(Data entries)
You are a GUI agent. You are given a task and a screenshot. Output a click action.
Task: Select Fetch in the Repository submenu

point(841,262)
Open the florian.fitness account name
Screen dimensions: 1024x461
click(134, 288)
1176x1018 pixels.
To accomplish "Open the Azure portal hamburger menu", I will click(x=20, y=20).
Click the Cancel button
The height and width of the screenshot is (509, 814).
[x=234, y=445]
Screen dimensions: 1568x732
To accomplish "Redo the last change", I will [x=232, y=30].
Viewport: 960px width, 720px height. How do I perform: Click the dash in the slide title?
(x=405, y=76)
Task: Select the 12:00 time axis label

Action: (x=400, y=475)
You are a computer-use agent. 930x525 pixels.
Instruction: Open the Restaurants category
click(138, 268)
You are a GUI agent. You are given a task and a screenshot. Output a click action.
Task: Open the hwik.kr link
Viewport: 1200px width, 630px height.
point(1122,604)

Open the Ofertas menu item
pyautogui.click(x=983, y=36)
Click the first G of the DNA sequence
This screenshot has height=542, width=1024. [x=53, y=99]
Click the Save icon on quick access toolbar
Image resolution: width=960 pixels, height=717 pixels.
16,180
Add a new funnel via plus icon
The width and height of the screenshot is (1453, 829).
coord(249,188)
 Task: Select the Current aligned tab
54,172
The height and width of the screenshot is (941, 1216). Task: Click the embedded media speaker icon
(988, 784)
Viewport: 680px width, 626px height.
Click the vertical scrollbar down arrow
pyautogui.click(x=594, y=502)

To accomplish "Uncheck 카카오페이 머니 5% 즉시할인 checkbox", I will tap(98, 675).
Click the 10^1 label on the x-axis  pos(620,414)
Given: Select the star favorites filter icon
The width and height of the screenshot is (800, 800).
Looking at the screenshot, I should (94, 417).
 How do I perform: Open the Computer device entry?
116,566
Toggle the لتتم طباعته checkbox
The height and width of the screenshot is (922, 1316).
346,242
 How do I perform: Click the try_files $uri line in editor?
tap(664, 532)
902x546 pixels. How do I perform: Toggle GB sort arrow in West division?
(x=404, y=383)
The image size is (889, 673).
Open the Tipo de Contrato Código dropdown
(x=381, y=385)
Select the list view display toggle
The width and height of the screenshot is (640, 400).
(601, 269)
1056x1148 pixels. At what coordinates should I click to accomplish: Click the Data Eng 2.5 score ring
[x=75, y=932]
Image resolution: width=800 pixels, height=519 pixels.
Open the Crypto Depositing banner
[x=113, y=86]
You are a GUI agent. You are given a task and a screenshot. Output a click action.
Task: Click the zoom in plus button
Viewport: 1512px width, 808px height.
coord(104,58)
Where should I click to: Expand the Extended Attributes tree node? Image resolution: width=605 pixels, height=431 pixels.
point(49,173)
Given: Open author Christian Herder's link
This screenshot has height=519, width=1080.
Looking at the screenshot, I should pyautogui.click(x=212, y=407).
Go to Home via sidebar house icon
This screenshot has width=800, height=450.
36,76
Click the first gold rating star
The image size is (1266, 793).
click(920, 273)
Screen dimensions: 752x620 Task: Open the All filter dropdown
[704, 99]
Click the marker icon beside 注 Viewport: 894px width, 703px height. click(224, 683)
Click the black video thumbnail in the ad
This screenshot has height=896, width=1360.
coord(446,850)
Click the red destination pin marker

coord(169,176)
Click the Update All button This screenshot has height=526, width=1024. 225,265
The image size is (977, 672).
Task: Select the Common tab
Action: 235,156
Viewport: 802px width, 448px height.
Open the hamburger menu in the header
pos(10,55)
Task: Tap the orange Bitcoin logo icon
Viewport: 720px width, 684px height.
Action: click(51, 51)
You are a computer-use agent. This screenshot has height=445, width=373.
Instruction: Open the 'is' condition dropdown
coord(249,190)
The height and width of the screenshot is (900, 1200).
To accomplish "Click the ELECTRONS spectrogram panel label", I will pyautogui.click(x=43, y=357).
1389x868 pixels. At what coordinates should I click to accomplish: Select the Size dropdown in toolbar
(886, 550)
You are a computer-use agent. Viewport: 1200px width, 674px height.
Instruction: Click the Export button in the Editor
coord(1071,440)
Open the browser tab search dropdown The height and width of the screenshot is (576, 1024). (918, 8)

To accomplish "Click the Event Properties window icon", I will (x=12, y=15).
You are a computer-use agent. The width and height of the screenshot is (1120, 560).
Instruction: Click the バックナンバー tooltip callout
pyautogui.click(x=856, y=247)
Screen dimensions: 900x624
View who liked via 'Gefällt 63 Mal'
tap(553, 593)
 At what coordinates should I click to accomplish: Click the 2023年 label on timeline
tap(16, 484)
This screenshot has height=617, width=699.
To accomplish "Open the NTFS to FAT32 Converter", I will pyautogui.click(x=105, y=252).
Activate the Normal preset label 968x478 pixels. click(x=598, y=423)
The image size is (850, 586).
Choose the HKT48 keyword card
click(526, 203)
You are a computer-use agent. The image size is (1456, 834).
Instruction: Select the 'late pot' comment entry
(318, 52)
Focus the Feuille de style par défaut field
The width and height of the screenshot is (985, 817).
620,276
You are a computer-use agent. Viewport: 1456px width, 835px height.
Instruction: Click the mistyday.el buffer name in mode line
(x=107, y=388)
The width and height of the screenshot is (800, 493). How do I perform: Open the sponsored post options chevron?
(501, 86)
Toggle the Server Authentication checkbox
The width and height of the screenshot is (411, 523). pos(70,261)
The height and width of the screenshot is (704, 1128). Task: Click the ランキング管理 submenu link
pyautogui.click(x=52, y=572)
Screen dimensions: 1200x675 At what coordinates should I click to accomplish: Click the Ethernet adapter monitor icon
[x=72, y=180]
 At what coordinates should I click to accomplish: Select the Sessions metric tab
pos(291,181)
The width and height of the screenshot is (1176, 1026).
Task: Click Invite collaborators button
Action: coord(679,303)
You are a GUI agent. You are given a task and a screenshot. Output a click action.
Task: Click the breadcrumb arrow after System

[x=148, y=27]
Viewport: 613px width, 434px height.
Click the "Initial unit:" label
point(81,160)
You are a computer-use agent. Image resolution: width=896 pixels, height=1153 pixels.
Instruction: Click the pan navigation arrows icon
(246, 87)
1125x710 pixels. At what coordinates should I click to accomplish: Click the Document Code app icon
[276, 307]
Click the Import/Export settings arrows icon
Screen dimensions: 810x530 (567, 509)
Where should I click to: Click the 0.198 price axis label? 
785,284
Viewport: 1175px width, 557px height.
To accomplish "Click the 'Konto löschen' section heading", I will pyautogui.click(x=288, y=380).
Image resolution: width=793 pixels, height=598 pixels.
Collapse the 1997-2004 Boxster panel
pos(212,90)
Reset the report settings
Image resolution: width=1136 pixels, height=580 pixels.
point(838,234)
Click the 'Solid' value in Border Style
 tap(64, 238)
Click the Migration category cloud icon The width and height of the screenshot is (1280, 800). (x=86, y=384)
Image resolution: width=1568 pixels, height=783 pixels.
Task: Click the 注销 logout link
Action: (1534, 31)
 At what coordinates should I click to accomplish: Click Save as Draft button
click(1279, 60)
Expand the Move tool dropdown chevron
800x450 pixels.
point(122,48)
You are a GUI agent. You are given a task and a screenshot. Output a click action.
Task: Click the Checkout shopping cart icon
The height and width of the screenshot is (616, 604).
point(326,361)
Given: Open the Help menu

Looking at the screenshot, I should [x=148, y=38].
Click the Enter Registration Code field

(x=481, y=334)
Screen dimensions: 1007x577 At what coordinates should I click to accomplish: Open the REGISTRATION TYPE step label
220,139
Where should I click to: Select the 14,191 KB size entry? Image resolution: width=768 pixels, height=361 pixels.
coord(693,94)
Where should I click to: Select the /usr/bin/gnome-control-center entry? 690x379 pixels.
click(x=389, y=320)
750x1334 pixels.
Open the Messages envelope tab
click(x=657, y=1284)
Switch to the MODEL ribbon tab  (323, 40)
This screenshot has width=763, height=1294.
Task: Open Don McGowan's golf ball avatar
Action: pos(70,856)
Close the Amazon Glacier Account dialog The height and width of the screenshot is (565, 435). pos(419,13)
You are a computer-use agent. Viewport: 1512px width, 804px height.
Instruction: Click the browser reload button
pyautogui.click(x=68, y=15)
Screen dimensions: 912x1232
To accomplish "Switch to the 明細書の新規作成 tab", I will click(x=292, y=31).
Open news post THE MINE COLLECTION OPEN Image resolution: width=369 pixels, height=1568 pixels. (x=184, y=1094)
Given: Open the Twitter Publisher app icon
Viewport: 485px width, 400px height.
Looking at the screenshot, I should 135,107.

* _Task requirements_
Print again the lines of the entries above that fall between the line holding "The image size is (889, 673)." and the line holding "Task: Click the zoom in plus button", inclusive, exactly as they stand.

* _Output for this task_
The image size is (889, 673).
Open the Tipo de Contrato Código dropdown
(x=381, y=385)
Select the list view display toggle
The width and height of the screenshot is (640, 400).
(601, 269)
1056x1148 pixels. At what coordinates should I click to accomplish: Click the Data Eng 2.5 score ring
[x=75, y=932]
Image resolution: width=800 pixels, height=519 pixels.
Open the Crypto Depositing banner
[x=113, y=86]
You are a GUI agent. You are given a task and a screenshot. Output a click action.
Task: Click the zoom in plus button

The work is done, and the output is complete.